Grounded Lufthansa planes as a result of the pilot's strike

A walkout by Lufthansa pilots in a long-running pay dispute led to more flight cancellations on Thursday and hit bookings at one of Europe’s biggest airlines.

Pilots represented by the Vereinigung Cockpit union began the three-day strike – their 14th since early 2014 – on Wednesday, prompting the grounding of almost 1,800 flights.

Lufthansa said it will scrap a further 830 short- and medium-haul flights on Friday, just over a quarter of its schedule, hitting more than 100,000 travellers. Most long-haul flights will be unaffected, it said.

Over the three days, the strike action has disrupted the travel plans of more than 315,000 passengers.

Harry Hohmeister, a Lufthansa board member, said cancellations for the first two days of strike action had cost the airline about €20m and customers were making fewer bookings.

“Not only have we suffered severe damage (from the strike), but we’re also noticing from mid-term booking numbers that customer behaviour is changing,” Hohmeister said.

Shares in the company were down 0.4 per cent at 1441 GMT, underperforming German blue chips, which were up 0.1 per cent.

COST SQUEEZE

The union wants an average annual pay increase of 3.7 per cent for 5,400 pilots in Germany over a five-year period from 2012. Lufthansa has offered 2.5 per cent over six years to 2019.

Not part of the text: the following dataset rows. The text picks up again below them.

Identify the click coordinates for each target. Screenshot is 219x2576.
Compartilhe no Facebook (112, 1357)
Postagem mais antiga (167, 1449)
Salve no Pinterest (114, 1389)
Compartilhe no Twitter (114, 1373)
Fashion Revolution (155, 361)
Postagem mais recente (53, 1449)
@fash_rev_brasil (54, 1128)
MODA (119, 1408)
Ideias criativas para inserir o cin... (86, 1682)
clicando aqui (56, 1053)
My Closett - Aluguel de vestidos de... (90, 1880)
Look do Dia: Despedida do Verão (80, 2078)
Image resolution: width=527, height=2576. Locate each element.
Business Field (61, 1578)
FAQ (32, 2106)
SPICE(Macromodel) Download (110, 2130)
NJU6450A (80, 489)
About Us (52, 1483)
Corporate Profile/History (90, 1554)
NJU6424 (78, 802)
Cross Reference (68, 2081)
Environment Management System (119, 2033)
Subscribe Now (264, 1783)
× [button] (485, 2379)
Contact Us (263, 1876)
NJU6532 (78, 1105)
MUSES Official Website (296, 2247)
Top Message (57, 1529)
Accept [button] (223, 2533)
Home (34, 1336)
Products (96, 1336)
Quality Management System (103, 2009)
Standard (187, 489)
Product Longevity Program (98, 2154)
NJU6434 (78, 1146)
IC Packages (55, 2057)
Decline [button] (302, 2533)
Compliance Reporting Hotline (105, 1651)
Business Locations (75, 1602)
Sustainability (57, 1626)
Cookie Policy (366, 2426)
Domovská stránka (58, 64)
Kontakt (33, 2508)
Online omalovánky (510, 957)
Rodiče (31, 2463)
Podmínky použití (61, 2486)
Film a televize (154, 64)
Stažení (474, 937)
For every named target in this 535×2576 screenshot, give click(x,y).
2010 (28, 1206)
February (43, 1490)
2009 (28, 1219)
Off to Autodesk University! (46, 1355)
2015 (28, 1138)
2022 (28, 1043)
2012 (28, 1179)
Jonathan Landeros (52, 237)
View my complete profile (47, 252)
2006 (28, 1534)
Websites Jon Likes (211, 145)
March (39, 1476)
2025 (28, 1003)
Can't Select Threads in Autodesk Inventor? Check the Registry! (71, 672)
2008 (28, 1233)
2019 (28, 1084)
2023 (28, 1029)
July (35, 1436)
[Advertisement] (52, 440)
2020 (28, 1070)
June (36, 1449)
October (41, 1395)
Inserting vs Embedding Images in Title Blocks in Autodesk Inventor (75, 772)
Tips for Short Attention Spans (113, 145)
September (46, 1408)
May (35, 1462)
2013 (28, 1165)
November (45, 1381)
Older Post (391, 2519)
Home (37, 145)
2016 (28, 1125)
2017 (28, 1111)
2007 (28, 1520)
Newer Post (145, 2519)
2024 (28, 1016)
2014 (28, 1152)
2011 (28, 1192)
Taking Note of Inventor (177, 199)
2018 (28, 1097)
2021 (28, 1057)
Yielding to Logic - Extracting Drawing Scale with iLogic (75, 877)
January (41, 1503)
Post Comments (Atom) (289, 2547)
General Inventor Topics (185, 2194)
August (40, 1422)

The airline has urged the union to enter mediation, but the union said it first wants to see a better offer.

Lufthansa, led by CEO Carsten Spohr, insists that despite a record profit in 2015, it has no choice but to cut costs to compete with leaner rivals such as Ryanair on short-haul and Emirates on long-haul flights.

It has already agreed deals with the main unions representing ground staff and cabin crew in Germany, leaving an agreement with its pilots outstanding.

“From a shareholder perspective we would rate the efforts of management to make the company financially sustainable in the long term as more valuable, than the short term pain inflicted by the strikes,” Commerzbank analysts said in a note.

Pilot strikes in 2014 cost Lufthansa €222m, roughly €21m per day, according to the IW Cologne Institute for Economic Research. In 2015, walkouts by pilots and cabin crew cost it €231m, around €30m, per day.

Despite the row with its German pilots, Lufthansa is also moving forward with plans to expand lower cost operations, using a Eurowings unit based in Austria. It is in talks over bringing operations from Air Berlin and Brussels Airlines into the Eurowings platform.

The row is mirrored at rival Air France-KLM, which has also seen pilot strikes in France over plans to lower costs.